3) Il diritto dell’economia. L’inadeguatezza dell’attuale “esperienza giuridica” – nel senso dei lincei Giuseppe Capograssi e Riccardo Orestano – rispetto alle esigenze dell’economia è denunciata dalle imprese nazionali e dagli investitori esteri. La confermano gli organismi internazionali e le analisi econometriche. In un sistema di aziende piccolo-medie il diritto societario è chiamato a valorizzare la funzione imprenditoriale, l’exit più che la voice dei soci, la trasformazione della veste giuridica aziendale, la quotazione in borsa e non l’azienda famigliare. Il diritto della crisi dell’impresa è chiamato a incentivare l’allarme precoce sulle difficoltà aziendali, per prevenire l’insolvenza e i tempi biblici delle procedure concorsuali. Il processo civile è chiamato a dare soluzione rapida e prevedibile alla lite che coinvolga l’impresa. Nel diritto amministrativo, segnatamente in materia di appalti e forniture, è urgente riaccentrare le decisioni e restituire discrezionalità e fiducia ai decisori corretti e competenti. Il diritto della concorrenza, oltre alla competizione statica attraverso il prezzo, può ulteriormente promuovere la competizione dinamica esercitata dalle imprese capaci d’innovazione. Come insegna Schumpeter, gli extra-profitti di quelle imprese, se temporanei, non vanno confusi con le rendite di monopolio.

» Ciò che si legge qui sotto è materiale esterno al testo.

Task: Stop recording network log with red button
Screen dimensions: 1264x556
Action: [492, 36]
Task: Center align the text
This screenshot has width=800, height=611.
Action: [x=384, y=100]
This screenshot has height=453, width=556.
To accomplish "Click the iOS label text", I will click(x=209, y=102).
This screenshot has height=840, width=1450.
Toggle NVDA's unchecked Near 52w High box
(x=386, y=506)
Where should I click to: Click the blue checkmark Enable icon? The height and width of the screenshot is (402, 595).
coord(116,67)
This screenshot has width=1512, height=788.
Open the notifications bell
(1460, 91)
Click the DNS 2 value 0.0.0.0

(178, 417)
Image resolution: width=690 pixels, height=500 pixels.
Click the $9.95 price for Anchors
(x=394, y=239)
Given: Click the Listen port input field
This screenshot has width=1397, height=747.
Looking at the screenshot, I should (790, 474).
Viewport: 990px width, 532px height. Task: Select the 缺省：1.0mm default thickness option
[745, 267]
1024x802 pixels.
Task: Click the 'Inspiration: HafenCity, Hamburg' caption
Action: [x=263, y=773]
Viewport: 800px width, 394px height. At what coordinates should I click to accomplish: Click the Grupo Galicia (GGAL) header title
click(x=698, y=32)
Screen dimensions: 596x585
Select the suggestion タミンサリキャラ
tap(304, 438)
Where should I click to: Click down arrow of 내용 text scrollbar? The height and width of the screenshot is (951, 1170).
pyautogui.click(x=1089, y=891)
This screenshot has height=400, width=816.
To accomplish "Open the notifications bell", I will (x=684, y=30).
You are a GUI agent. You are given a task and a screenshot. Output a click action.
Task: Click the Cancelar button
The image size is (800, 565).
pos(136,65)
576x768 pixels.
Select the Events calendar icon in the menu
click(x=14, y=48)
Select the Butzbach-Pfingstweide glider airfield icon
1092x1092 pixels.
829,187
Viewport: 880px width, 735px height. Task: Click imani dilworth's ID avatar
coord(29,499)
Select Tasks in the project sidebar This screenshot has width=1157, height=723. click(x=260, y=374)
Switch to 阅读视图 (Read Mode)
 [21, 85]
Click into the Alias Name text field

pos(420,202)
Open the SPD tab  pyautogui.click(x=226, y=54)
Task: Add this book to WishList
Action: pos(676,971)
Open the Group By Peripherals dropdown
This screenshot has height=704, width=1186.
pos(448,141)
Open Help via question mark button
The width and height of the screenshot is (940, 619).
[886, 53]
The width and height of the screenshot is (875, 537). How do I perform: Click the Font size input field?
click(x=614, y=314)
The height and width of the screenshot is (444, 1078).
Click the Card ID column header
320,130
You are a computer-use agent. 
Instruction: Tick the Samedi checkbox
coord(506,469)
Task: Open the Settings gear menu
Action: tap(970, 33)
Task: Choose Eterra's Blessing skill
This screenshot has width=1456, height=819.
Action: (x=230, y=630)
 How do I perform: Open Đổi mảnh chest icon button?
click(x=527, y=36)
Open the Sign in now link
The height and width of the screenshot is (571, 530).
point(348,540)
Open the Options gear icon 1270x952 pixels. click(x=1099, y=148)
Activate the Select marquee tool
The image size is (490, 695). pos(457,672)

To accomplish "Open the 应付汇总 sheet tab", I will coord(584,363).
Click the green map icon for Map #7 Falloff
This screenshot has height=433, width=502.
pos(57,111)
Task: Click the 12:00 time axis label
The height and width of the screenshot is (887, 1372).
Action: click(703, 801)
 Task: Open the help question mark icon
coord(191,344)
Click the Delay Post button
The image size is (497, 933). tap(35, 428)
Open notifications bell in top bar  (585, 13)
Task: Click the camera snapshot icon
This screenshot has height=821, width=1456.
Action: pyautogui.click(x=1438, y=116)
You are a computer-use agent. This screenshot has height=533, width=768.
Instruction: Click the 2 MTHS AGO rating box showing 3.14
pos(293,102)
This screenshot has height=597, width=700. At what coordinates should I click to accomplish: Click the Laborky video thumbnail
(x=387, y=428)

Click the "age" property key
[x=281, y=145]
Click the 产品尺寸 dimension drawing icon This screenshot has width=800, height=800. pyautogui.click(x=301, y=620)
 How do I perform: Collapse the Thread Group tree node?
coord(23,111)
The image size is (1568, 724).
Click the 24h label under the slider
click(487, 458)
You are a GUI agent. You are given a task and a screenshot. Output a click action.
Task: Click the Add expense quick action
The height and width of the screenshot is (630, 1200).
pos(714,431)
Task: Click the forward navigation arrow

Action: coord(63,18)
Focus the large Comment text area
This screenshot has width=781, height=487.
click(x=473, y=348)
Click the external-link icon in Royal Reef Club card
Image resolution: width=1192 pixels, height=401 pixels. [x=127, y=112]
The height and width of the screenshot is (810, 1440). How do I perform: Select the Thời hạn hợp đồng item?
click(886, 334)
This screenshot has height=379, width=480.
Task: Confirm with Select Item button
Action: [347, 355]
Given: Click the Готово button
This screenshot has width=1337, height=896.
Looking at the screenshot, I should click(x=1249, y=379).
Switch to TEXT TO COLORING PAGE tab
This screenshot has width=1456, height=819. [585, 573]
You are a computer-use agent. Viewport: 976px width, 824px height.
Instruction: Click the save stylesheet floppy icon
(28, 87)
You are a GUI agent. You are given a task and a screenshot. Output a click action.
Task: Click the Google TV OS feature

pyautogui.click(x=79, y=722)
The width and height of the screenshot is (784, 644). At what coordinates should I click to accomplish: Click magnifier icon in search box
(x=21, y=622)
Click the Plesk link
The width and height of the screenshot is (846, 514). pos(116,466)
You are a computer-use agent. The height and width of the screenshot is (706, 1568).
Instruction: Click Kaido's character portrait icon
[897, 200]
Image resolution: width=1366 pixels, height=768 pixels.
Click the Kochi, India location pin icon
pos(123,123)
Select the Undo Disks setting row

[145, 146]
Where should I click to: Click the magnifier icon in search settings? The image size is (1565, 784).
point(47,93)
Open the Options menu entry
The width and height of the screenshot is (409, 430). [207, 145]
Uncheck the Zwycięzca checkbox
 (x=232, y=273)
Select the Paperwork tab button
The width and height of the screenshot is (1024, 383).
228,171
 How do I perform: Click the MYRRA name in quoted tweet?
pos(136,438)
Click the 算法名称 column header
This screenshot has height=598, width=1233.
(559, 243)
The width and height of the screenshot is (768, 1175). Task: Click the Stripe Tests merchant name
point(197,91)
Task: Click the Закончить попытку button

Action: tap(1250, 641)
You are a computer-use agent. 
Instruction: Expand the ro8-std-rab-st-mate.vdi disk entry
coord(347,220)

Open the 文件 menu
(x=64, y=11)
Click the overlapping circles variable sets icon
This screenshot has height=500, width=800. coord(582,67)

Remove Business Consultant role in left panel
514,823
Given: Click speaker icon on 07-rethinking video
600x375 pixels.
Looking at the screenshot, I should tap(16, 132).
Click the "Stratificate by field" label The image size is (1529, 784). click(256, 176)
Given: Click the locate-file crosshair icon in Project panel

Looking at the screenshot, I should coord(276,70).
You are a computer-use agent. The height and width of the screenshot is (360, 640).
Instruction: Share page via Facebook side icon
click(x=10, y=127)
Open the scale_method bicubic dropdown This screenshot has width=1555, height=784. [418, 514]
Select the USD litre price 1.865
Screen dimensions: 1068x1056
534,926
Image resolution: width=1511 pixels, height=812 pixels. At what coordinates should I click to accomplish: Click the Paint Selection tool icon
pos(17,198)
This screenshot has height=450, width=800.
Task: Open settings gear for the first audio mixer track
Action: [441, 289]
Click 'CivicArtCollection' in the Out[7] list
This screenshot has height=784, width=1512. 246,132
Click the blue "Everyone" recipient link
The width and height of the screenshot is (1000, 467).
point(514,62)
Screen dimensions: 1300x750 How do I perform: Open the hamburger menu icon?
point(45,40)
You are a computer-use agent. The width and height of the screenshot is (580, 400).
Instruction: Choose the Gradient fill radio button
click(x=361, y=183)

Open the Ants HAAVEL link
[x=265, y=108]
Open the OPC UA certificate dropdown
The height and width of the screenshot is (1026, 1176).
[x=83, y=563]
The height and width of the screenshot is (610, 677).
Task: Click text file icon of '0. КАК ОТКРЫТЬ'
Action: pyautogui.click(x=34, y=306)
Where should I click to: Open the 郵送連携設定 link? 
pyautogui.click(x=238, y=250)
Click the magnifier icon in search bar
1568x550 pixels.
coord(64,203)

4) La concorrenza. E’ la forza che costringe le imprese all’efficienza: la “minaccia”, secondo Maffeo Pantaleoni, il “principe” degli economisti italiani di allora, anch’egli linceo. Il profitto “facile”, di fonte esterna, attenua l’impegno produttivo. Al di là delle forme di mercato, che spetta all’antitrust rendere concorrenziali, va evitato che le imprese attendano il profitto da bassi salari, cambio sottovalutato, aiuti statali, lassismo della spesa pubblica e del fisco. Negli ultimi venticinque anni una siffatta attesa ha influito non poco sulla mancata ricerca della produttività.